In fact, by remaining true to that theory, the clinic has evolved from an “outsider” organization into an accepted part of the law school. In doing so, it has helped to shape the forward-thinking new curriculum that has allowed Gonzaga Law to redefine legal education.
“Over the last 35 years, we’ve become part of the fabric of the education of the law school,” Weiser says. “And that’s significant. When you come into the law school and you look to the right, there’s the Gonzaga Center for Law and Justice.”
An ideal fit with the new curriculum
“We’ve come all the way from this program where we were able to provide an intensive experience for a small amount of students, to where we can provide a really good practical experience for all the students in the law school – so when they leave here, they have the understanding of the basics of practicing law. Starting this summer, all students as a part of graduation have to either take three credits of clinic or externship. They will have done many things that other students in other law schools will have never done.
“When I talk to some people who’ve been practicing law and I explain the new curriculum,” he says, “they’re just jealous. They say, ‘Gosh, I wish I was able to do that. It would have been a lot easier for me to learn how to practice law if I’d had some of this curriculum.’
“Other schools are sometimes amazed at what we do and how much we do. There aren’t many law schools that have this model of being able to provide a sound clinical legal education to the students and at the same time provide a significant service to the community.”
To pay tribute to these three-and-a-half decades of history, a celebratory event is planned for September 30 at 5pm in the Barbieri Courtroom. The guest speaker will be Ryan Haygood, a dynamic young attorney who works for the NAACP Legal Defense Fund, which has partnered with the clinic on important cases.

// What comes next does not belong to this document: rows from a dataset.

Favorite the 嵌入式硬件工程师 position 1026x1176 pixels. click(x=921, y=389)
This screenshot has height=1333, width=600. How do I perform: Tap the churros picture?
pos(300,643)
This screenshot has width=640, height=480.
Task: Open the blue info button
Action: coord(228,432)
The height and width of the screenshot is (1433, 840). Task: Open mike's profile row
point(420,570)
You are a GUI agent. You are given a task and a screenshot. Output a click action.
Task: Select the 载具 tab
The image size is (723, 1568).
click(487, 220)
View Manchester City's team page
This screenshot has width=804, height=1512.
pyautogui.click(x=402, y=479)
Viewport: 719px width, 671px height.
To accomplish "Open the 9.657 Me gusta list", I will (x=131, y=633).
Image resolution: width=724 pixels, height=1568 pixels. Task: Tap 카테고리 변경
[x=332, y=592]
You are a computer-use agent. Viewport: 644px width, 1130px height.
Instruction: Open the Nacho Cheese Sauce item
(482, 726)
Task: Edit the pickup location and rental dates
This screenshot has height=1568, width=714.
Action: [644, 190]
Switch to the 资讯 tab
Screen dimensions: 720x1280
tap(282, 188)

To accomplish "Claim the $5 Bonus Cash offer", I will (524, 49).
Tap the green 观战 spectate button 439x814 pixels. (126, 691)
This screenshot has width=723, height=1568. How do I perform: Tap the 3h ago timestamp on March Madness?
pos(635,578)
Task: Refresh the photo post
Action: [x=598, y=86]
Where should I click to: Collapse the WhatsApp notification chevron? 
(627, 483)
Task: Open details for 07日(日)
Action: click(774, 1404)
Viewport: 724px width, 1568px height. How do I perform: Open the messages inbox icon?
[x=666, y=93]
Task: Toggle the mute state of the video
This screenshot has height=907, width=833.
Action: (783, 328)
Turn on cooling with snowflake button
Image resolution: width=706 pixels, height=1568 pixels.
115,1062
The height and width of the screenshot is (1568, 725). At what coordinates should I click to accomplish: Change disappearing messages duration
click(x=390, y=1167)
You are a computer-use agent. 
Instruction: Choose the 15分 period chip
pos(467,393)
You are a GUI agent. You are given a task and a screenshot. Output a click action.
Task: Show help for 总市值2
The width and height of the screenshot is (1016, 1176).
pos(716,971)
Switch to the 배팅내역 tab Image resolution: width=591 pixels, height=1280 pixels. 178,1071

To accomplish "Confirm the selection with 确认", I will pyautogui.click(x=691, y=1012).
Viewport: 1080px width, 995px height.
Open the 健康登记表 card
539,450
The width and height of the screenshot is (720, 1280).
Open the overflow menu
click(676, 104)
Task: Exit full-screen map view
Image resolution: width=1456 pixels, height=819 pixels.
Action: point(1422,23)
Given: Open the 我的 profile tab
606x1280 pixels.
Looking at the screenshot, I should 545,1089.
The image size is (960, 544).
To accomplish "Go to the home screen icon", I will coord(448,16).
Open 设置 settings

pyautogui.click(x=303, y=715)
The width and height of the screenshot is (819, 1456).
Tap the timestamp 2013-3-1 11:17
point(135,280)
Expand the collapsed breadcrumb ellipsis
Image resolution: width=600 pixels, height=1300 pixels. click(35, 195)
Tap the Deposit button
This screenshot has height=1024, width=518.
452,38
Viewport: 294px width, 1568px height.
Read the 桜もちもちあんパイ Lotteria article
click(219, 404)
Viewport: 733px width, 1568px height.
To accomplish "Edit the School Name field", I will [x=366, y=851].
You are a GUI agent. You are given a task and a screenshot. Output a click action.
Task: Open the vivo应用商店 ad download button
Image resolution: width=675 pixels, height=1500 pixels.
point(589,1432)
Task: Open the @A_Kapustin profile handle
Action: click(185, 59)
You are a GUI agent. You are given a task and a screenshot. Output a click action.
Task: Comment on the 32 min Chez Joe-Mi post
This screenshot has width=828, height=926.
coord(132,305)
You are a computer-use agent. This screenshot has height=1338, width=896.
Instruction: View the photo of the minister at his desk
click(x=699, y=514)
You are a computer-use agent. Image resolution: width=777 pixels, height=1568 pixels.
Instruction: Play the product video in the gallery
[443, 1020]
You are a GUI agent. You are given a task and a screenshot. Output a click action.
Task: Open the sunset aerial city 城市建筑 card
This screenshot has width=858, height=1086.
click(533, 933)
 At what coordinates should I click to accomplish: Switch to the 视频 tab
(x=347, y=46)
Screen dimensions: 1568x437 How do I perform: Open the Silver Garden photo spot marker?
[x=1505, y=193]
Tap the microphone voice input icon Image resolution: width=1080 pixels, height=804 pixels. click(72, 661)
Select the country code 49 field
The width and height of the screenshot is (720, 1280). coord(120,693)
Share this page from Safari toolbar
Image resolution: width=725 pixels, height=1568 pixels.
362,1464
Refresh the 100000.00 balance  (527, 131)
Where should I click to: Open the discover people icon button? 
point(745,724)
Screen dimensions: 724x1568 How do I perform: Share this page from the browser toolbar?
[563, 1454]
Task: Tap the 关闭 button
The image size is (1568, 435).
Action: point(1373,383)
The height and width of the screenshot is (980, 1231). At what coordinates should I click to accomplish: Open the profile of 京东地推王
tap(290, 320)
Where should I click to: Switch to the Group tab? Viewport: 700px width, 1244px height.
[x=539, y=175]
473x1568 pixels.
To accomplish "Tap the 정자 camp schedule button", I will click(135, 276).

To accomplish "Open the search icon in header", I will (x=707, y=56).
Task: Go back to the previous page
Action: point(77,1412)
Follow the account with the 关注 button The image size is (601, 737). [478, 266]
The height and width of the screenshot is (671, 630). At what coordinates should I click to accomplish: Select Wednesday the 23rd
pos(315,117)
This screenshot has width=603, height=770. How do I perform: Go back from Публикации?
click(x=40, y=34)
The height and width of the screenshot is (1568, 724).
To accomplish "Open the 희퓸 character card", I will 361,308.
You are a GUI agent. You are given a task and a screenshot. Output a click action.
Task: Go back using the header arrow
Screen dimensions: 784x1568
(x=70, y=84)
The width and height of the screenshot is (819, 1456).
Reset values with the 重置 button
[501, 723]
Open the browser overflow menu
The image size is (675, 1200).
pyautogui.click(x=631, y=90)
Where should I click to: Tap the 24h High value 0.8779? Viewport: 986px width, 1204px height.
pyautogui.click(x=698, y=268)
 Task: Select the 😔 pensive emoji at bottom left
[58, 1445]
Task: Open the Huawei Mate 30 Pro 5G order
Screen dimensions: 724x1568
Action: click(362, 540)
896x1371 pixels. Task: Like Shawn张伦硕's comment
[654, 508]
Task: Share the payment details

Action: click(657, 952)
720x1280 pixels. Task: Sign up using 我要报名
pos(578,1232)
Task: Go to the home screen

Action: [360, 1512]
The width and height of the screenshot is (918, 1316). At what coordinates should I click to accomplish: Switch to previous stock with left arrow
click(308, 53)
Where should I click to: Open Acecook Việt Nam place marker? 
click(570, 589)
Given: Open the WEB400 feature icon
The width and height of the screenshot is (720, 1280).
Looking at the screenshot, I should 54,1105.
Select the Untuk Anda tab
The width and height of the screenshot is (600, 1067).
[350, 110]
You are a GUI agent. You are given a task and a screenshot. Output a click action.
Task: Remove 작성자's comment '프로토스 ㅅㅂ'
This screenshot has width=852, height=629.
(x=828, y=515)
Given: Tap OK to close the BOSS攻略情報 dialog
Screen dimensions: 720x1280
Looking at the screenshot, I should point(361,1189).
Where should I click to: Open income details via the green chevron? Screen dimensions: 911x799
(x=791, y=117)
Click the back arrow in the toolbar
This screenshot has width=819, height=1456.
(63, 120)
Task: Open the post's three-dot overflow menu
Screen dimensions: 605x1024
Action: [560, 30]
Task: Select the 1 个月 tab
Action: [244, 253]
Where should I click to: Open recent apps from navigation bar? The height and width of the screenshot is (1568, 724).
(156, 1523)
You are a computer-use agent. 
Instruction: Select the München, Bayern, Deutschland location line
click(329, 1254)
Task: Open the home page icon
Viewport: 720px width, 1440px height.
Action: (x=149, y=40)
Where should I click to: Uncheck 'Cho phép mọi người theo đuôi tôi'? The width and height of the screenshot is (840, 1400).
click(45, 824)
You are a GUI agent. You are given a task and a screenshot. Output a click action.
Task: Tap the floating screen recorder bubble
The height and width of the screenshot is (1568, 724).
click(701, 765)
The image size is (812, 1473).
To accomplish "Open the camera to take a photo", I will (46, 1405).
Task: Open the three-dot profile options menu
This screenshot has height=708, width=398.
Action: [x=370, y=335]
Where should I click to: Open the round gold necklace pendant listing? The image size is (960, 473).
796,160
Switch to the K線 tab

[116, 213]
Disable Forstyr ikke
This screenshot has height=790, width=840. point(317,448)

“It’s just been such an honor and pleasure to work with the Legal Defense Fund. We were very fortunate to be able to work with them and have students work with them over the years,” says Weiser. “This is the firm that was started by Thurgood Marshall, this is the firm that did Brown v. Board of Education, this is the firm that continues to provide legal services at a very high level in civil rights work.([Haygood) is an up-and-coming lawyer in the civil rights movement, and I think he’ll talk about his recent experiences in the South and the elections and his work in voting rights.”
But even though it’s the ULA that is commemorating the anniversary, the focus won’t rest entirely on the program.
“We have 35 years of clinic alumni who have gone out into the community and been successful in their practice and have benefited from their experience in the clinic,” says Weiser. “These are the people who’ve been here and dedicated their time here to work on cases as part of their legal education. That’s what we’re really celebrating.”